During the COVID-19 pandemic, demand has been suppressed globally for most transport systems. While some of those behavior changes are short term, others may have long-lasting impacts on transportation demand:
- a larger part of the workforce working remotely, more often, resulting in less commuting, with reduced peak congestion and reduced public transit demand during peak hours;
- increased online shopping and eCommerce in general, fostering increases in small to medium truck deliveries, with long-term shifts in freight delivery patterns;
- a reduction in global travel as personal and business travelers alike consider more carefully how much and how they travel, affecting airlines, regional rail and high-speed rail operators;
- a shift in business practices, including reducing the number of physical offices, shifting entire offices to working remotely, as they are cutting costs; or
- mistrust in public spaces and public transport – bus, metro, subway, regional and high-speed rail – with a shift toward personal vehicles, with potentially more intercity car travel.
The main issue is how different the ‘new normal’ will be from pre-pandemic conditions, whether a reduction in overall travel demand or a more nuanced shift in travel modes and patterns. There is a need to assess the likely behavioral travel pattern shifts to measure better the potential long-term impacts of a pandemic on transport demand. What will the ‘new normal’ be like, and what will be the consequences of the pandemic for business and personal travel and for mode choice? Traditional transportation planning tools fall short in providing the necessary support to planning agencies in uncertain times, but such behavioral questions can be tackled, using a combination of behavioral surveys and real-time location data. Machine Learning techniques can uncover underlying patterns or trends, using the millions of LBS data collected in real-time and over a period of time.
In the past few years, mining big data has helped Steer better understand the social, economic and environmental drivers of demand.

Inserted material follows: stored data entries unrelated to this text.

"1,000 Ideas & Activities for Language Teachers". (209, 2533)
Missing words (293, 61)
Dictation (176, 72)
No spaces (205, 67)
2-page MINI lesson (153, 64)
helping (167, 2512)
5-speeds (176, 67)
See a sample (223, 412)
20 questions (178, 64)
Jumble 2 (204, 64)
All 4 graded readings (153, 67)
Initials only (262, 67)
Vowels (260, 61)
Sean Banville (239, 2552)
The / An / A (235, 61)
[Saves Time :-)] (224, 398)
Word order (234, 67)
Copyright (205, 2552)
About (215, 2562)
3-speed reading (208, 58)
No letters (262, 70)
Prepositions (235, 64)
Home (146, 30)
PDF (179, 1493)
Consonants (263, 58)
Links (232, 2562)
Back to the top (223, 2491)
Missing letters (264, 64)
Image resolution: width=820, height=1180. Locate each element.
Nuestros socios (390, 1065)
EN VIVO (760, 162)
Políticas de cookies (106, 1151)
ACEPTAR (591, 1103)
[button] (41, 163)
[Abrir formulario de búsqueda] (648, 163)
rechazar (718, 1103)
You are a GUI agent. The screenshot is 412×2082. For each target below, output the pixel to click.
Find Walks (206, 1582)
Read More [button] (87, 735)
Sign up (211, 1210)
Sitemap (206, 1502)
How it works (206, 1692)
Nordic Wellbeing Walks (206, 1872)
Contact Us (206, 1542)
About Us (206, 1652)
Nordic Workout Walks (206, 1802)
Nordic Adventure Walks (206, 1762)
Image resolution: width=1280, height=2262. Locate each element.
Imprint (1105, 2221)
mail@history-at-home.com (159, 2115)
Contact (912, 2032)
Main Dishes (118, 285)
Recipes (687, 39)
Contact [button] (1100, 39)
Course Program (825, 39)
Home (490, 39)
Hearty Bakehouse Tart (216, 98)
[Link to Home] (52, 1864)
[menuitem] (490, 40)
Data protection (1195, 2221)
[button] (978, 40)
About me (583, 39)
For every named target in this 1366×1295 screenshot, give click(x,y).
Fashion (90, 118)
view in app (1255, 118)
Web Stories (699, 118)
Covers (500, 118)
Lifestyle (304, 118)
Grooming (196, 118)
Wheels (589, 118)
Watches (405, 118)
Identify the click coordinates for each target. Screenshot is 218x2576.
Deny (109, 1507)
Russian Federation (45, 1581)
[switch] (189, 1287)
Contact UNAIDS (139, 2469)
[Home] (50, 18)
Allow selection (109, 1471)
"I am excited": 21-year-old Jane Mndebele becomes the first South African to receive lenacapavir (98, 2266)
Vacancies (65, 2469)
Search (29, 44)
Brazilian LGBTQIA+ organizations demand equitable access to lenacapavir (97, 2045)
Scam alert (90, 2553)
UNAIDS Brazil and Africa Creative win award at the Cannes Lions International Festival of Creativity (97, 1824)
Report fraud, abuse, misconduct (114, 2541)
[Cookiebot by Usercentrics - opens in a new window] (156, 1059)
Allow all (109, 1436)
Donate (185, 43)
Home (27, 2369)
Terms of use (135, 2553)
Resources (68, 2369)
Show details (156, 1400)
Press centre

Data mining of LBS data has proven insightful in many projects at Steer, including new mobility strategies; Transportation Network Company (TNC) support; infrastructure and services for toll road operations; city operations and urban planning for public space planning; state and corridor planning for regional rail forecasting; sporting and cultural events; and people and places.
Beyond using state-of-the-art data forecasting approaches and cutting-edge machine learning algorithms, transportation policy decisions play a central role in shaping the cities of tomorrow. Here again, and perhaps most importantly, AI can help, providing decision support to policy-makers faced with limited resources under increased uncertainty.